Anger

Originally Written 3/20/2016

God is not quick to anger, but still does, so is it still okay to get angry? Does it provide a justification to get angry? What are we supposed to do with that anger?

As he passed in front of Moses, he called out. He said,
“I am the Lord, the Lord.
I am the God who is tender and kind.
I am gracious.
I am slow to get angry.
I am faithful and full of love.

Exodus 34:6

My anger seems to always come in series of trials that come when I am not being tried by my usual 3 or 4 big regular struggles. Recently I was given a great opportunity to not react while someone I loved was yelling and screaming. I was able to hold my temper, and not react until my temper was getting higher and I only moved to get space. Even when things continued to escalate I didn’t react only got away and took a few seconds for them to cool off. When I came back they were no more reasonable, but I was able to stand more until they tired and left me alone to fix the problem. For me this was a big win. Later this week when I wasn’t conforming to their standards and not enough was getting accomplished in their mind they got angry and made more threats. I was able to let it roll off my back and help them to realize they were once again being unreasonable.

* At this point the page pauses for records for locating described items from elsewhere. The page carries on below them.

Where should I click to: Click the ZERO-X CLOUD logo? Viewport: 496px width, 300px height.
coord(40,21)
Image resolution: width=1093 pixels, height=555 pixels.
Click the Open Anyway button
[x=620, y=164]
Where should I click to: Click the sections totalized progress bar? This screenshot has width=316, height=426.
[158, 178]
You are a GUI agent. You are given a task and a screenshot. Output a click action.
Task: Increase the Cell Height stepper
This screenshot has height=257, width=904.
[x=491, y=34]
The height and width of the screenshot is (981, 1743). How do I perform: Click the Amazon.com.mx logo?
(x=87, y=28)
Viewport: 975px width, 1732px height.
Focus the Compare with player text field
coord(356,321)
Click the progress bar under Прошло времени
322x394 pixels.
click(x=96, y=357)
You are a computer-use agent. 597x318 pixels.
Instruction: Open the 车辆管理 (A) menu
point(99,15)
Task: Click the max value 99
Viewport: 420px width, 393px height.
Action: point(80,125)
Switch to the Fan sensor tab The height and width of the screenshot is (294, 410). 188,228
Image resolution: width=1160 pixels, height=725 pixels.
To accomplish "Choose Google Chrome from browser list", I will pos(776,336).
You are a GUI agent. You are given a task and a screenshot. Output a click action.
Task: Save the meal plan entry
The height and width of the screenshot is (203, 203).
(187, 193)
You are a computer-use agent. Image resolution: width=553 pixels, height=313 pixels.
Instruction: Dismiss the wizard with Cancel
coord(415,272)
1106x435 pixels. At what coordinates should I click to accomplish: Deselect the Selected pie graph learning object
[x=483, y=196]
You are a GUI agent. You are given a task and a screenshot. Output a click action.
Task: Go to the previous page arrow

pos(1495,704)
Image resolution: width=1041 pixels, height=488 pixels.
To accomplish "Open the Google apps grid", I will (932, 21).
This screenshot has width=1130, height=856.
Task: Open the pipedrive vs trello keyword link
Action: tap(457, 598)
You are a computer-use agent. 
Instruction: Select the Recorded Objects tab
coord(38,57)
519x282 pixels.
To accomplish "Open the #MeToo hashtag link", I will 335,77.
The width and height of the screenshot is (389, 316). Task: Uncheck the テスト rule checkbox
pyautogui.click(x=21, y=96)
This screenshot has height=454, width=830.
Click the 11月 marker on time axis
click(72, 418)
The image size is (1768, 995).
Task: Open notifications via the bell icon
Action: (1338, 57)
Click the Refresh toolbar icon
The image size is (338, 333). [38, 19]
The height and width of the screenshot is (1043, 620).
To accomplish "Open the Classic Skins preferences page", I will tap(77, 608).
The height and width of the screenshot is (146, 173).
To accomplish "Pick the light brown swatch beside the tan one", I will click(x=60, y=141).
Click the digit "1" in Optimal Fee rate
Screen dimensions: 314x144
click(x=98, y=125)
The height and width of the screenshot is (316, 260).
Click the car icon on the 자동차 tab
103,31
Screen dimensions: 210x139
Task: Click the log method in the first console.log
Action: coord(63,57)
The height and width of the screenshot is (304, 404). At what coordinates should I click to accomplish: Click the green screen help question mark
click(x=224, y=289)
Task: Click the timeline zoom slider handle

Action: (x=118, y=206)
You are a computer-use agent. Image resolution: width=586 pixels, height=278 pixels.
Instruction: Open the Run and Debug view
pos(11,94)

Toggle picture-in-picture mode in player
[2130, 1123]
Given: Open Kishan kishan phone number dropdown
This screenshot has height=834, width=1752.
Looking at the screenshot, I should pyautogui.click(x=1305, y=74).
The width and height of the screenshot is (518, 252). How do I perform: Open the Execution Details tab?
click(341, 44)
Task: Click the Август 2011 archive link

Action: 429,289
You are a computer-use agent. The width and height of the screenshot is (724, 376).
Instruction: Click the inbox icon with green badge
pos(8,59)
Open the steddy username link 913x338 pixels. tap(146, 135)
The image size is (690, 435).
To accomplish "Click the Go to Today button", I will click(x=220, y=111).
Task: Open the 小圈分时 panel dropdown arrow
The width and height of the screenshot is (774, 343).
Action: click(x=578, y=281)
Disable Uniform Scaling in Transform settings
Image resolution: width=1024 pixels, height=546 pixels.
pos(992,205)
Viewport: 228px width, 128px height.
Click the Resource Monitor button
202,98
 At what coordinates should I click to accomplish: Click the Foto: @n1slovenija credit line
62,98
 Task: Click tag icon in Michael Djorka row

My sponsor has explained to me that it comes down to expectations, especially with the people that we love and care most about. We want the best for them and often see where they could be “if they would just…”, we see our side of it and not the whole picture. I often want them to do this or expect them to remember something that I told them that one time. As my sponsor pointed out, we see these people day in and out and we come to depend on them. Sometimes it can scare us to see them struggle, other times it seems like the hundredth time we have told them we don’t like it when… and they never seem to remember so it seems like they are doing something just to make us mad. I have (fortunately enough) found that very rarely is this the case. The more likely case is that they are different from us, don’t think about things the same way and so don’t make the same connections as we do. And so you must give them the patience and when you run out, remember the times that they have loved you, let go, and help them. Just like I would do for a complete stranger, to give them that kind or reset is worth everything, it makes the entire thing go better, and it so often comes back to me in their kindness.

The short version goes to the bible verse, when you realize your getting angry, try to remember the love that you have for the other person. The love that God has for the other person, the love that they have shown to you and show it back to them. Ask yourself if you would be as angry or frustrated if it were a random stranger. It doesn’t always work, but it is what God shows us through his Son, and in eternity.